TASK | All lines from the one containing "The width and height of the screenshot is (1568, 647)." through the final line of the entries are to be written out verbatim; no other line is to be included.

GIVEN DATA START

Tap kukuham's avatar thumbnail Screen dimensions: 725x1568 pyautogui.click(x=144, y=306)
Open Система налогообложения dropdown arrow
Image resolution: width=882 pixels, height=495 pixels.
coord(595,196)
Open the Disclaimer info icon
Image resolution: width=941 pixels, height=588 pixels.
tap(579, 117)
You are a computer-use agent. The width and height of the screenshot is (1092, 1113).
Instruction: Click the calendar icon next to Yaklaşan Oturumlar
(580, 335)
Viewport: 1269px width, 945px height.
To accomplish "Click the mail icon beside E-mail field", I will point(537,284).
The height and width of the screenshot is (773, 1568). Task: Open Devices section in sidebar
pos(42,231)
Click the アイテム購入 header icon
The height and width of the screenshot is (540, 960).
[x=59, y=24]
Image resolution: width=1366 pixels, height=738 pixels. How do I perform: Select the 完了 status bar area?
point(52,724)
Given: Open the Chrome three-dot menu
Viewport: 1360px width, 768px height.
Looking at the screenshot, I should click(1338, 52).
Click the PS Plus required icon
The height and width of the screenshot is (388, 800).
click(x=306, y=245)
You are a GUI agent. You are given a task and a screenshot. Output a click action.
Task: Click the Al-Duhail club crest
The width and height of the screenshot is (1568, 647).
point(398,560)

GIVEN DATA END

WRITTEN REPLY |
The width and height of the screenshot is (1568, 647).
point(398,560)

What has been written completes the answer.